Une des pièces désuètes de ces informations est le concept de loup alpha. « Alpha » implique une concurrence avec les autres pour devenir un chien de haut rang en remportant une lutte ou une bataille. Cependant, la plupart des loups qui sont à la tête des meutes atteignent leur position simplement par l’accouplement et la reproduction des petits qui viennent composer la meute. En d’autres termes, ils ne sont que des éleveurs ou des parents, et c’est comme ça que nous les appelons maintenant, le ‘mâle reproducteur’, ‘femelle reproductrice’ ou ‘parent mâle’, ‘parent femelle’ ou le ‘mâle adulte’ ou ‘femelle adulte’. Dans les rares meutes qui comprennent plus d’un animal reproducteur, ‘l’éleveur dominant’ peut être appelé ainsi, et n’importe quelle fille peut être appelée ‘éleveuse subalterne’.»
2014 – Jean-Claude Arnaud poursuit une étude initiée par Cinthia Moreira de Carvalho Kagan et a observé de manière scientifique les groupes de chiens des indiens Pitaguary, au Brésil. Ses conclusions semblent assez claires : les conflits sont presque inexistants, la notion de hiérarchie est quasi inexistante, en revanche, l’utilisation des compétences individuelles est bien présente, certains chassent avec l’humain, d’autres gardent… (D’autres études de ce type existent, en Italie je crois savoir).
Quel que soit le lien qu’on puisse faire entre le loup et le chien, qu’on considère que ce dernier en est une sous-espèce, ou qu’il n’en est qu’un très lointain cousin, un courant de pensée n’a actuellement plus aucune raison d’exister. Pour certains, une hiérarchie stricte, obtenue par la force, est une base de l’éducation canine, aujourd’hui, plus aucun fondement scientifique ne valide cette position, en dehors d’être nostalgique des années 40 je ne vois pas…
Devenir l’Alpha, le chef de meute, n’a rigoureusement aucun sens. Et si le chien est parfaitement conscient qu’il n’appartient pas à la même espèce que nous, il semblerait en revanche que tous les humains n’en aient pas été informés. Si je persiste à dire que nous formons bel et bien un groupe social mixte, avec ses règles et évidemment ses interdits, nous ne formons pas une « meute » avec nos chien. Pour finir, lorsqu’on sait maintenant que le « mâle alpha » et la « femelle alpha » ne sont que des reproducteurs, je me garderais bien de tirer des conclusions concernant les rapports qu’entretiennent ces « chefs de meute » avec leurs chiens…

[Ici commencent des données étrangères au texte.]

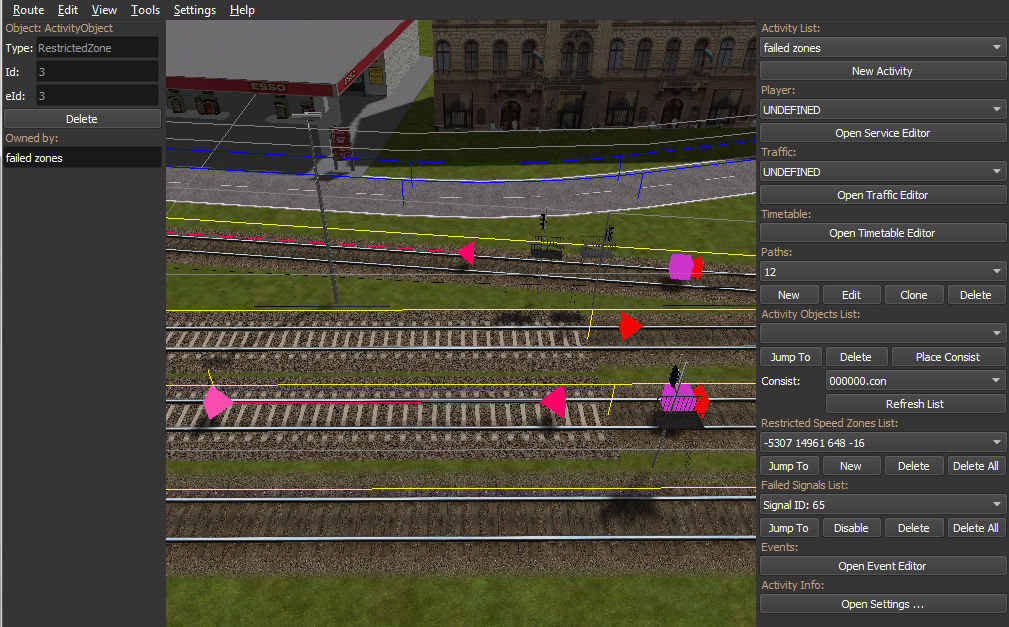Image resolution: width=1009 pixels, height=627 pixels.
Task: Expand the Traffic dropdown
Action: pyautogui.click(x=883, y=172)
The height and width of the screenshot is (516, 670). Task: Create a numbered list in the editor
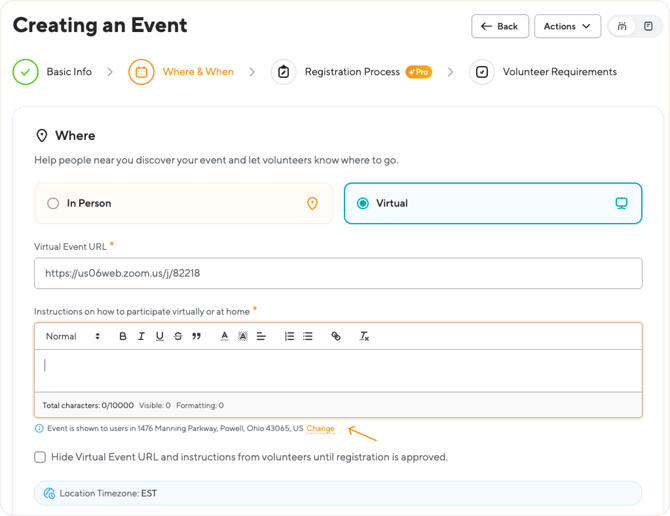click(x=289, y=336)
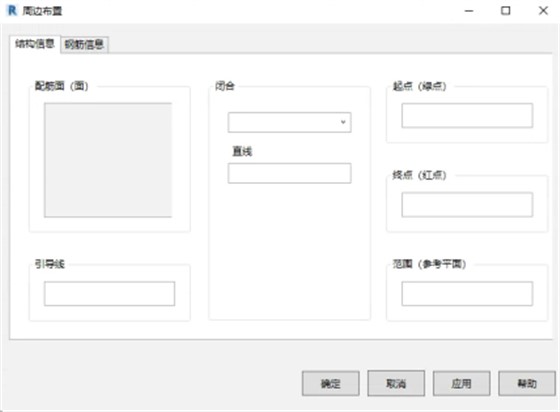The width and height of the screenshot is (560, 412).
Task: Select the 起点 (绿点) input box
Action: point(467,115)
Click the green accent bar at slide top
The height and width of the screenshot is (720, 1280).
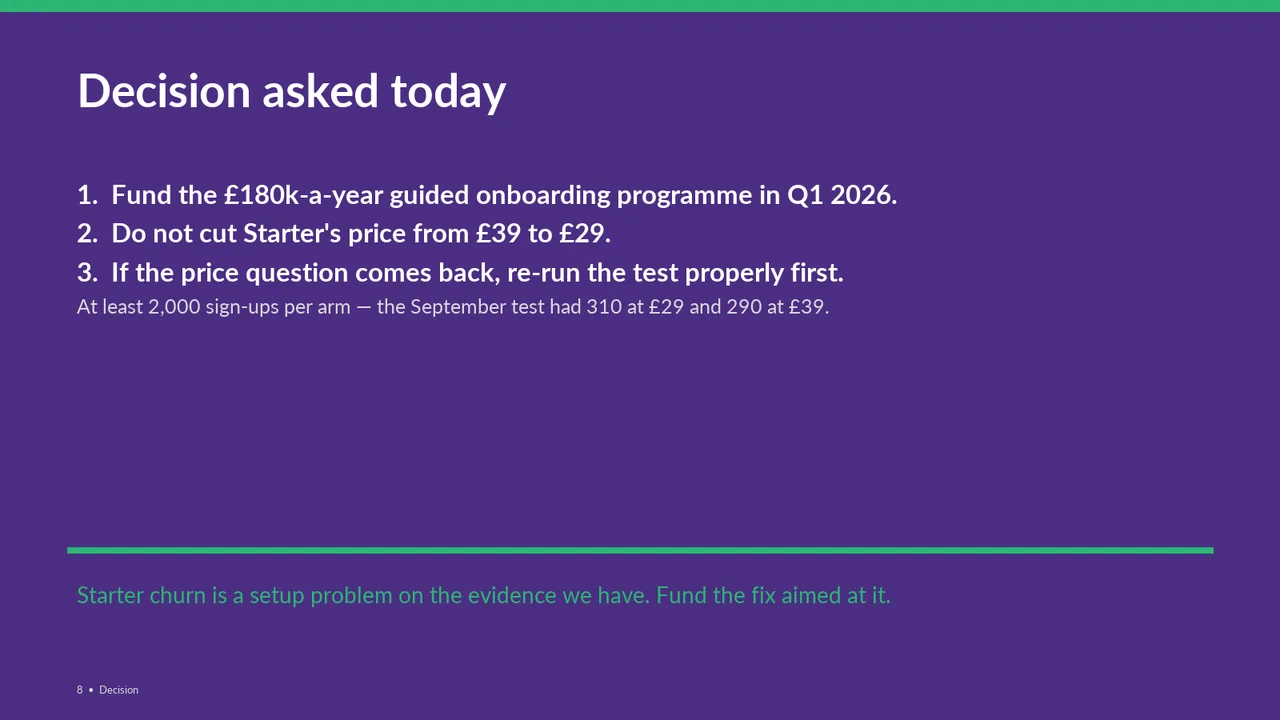pyautogui.click(x=640, y=6)
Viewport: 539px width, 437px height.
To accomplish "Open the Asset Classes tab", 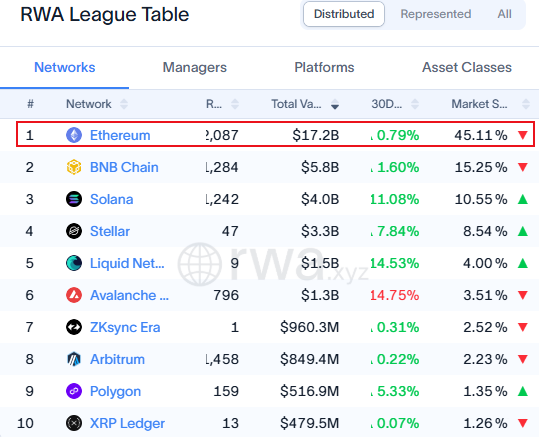I will 467,67.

Prenez un chien inconnu, sur une surface étendue, et déplacez-vous, en ligne droite, ne dites rien, de vous retournez pas, soyez convaincu de ce que vous faites, montrez une assurance sans faille et après 50 ou 100 mètres, arrêtez-vous. Où se trouve le chien ?
Il ne s’agit en aucun cas de devenir le chef de meute, mais simplement d’attiser l’intérêt, et d’inspirer la confiance.
Raphaël Pin
E.C.C.
Voici ce qu’en dit une vétérinaire :
attention : malgré tout, certains mythes sont encore propagés dans cette vidéo ! Non, l’éducation dite « positive » ne prend pas plus de temps que l’éducation « musclée », c’est même le contraire !
Encore une idée fausse propagée par les adeptes de la violence éducative dans une tentative de s’auto-justifier, qu’on a tellement entendue qu’on la répète comme une « vérité »…alors que c’est objectivement faux.